Human life is uniquely valuable. That’s why it’s good that Gov. Joe Lombardo vetoed a bill to legalize assisted suicide.
The regular legislative session is over, but the process isn’t over. On Monday night, Senate Republicans wisely rejected one of the budget bills. It needed a two-thirds majority, so their opposition killed the bill. Lombardo signed the appropriations budget, which he previously vetoed. So far, he’s gotten almost nothing in return.
A special session began Tuesday night. Watch to see if Lombardo demands concessions or wants Senate Republicans to capitulate. Their priority may be additional money for charter schools, instead of Opportunity Scholarships. In 2017, then-Senate Minority Leader Michael Roberson secured $20 million in Opportunity Scholarship tax credits in a similar situation. Surely, Lombardo and Senate leaders can do better than that. More thoughts after it plays out.

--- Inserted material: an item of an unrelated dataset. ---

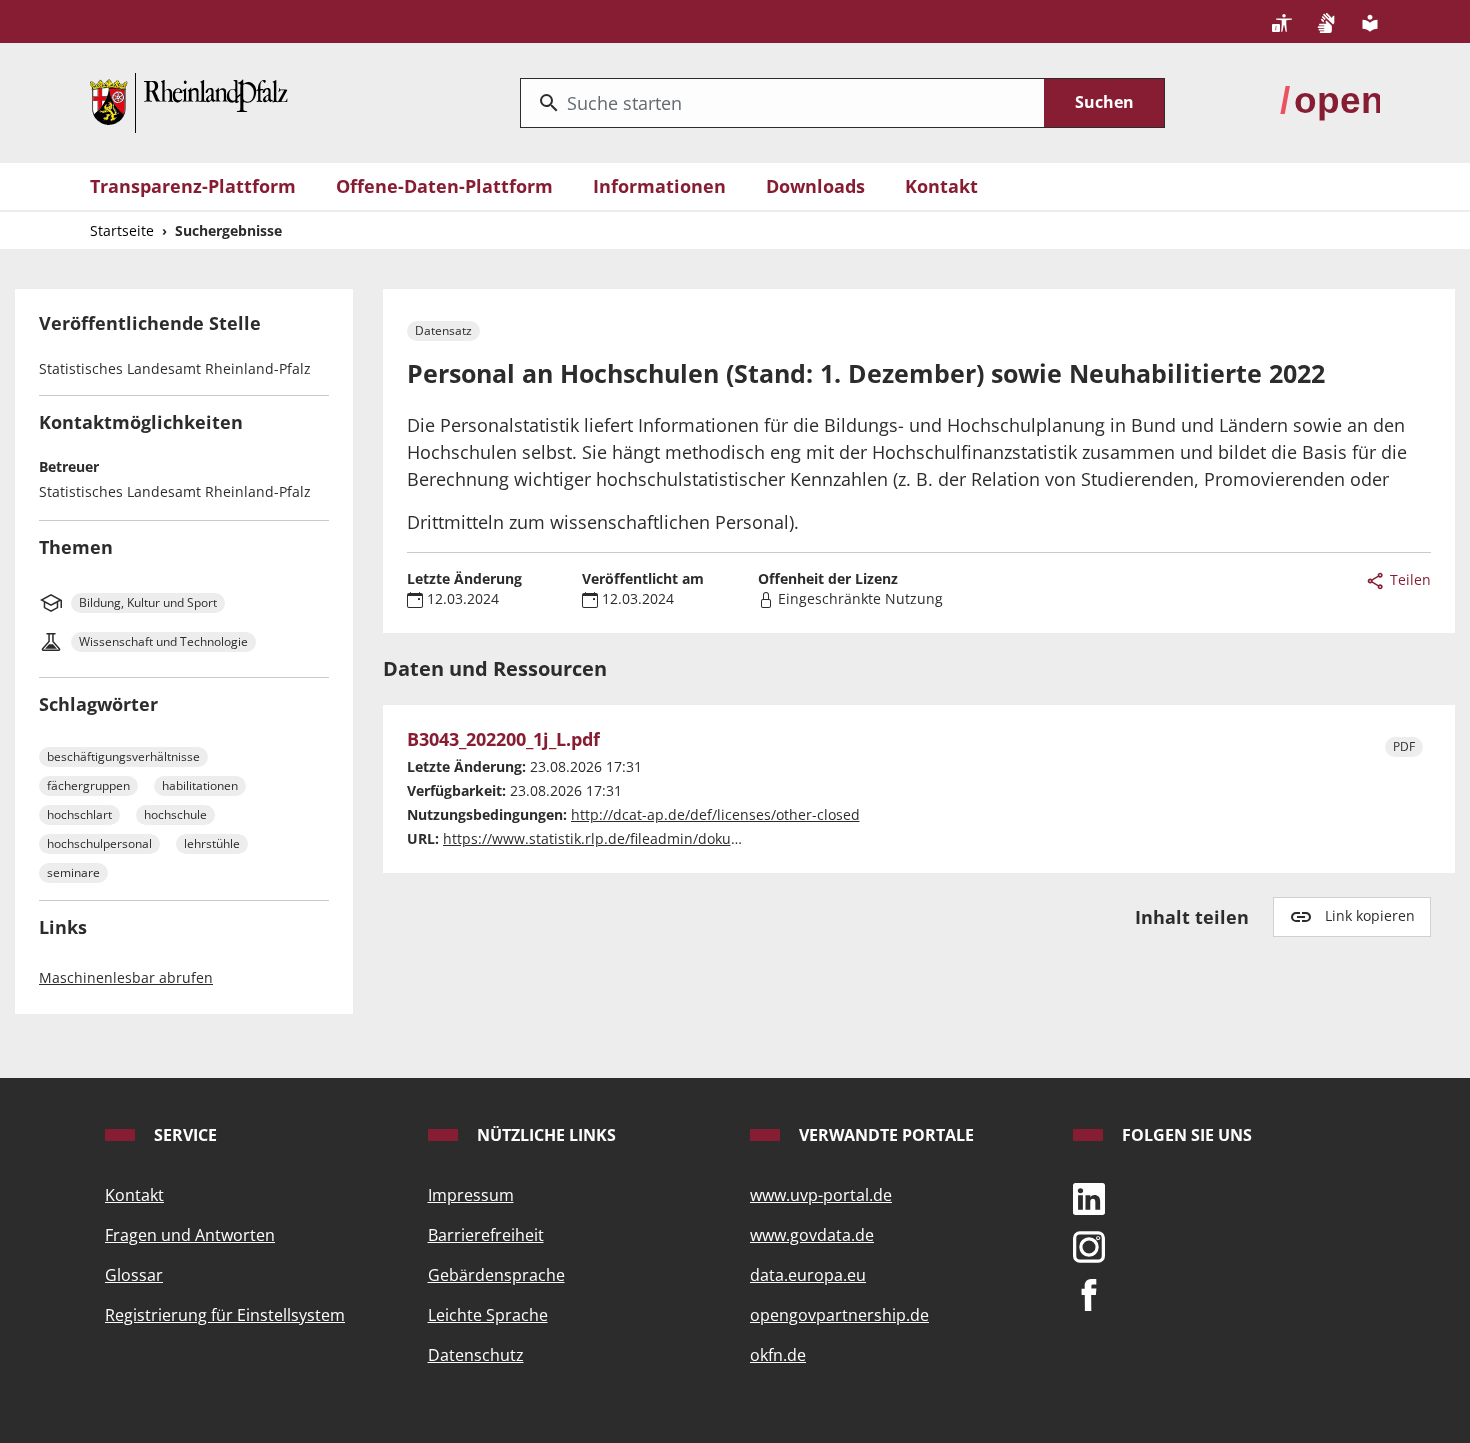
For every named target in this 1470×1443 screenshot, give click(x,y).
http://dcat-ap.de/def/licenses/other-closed (715, 814)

One bit of good news is that Lombardo vetoed Senate Bill 239. The legislation would have legalized assisted suicide for those with six months or less to live. Two doctors would have had to agree on the severity of the illness.
An aside: Nevada can’t obtain drugs to execute death row criminals. But a majority of legislative Democrats want to give noncriminals access to lethal drugs. What a backward world.
Proponents of assisted suicide invoke powerful emotions. They share stories of individuals enduring significant pain who want to end their lives. No one doubts their suffering.
With emotionally charged issues, it’s easy for the debate to shift from the issue at hand to a debate over whether one has sympathy for those involved.
But emotions aside, the case against euthanasia rests on the widely shared belief that human life is uniquely valuable. Just look at the effort society normally takes to stop people from killing themselves. For instance, the Suicide and Crisis Lifeline is available by dialing or texting 988.
In Western tradition, this idea stems from the belief that people are made in God’s image. That makes humans more important than animals or plants. Without a belief in God, it’s hard to make a compelling case for this. But most people aren’t digging into this deep enough to experience cognitive dissonance.
OK, assisted suicide proponents might say, but people should still have control over their own lives.
That misses the point. Public policy — by necessity — involves the public. Assisted suicide isn’t about the legality of suicide. It’s about whether we should give affirmative public approval to people killing themselves.
What a destructive, horrible message. Society shouldn’t tell people that killing themselves is better than living. Once that shift happens, things often get ugly quickly. The Netherlands legalized euthanasia two decades ago. Last year, more than 5 percent of its deaths came via assisted suicide. Canada legalized the practice in 2016, but only for the terminally ill. That didn’t last long. Eligibility is now so widespread that euthanasia was the sixth-leading cause of death in 2021.
Those who have the courage to endure pain deserve praise for the example they set for everyone else.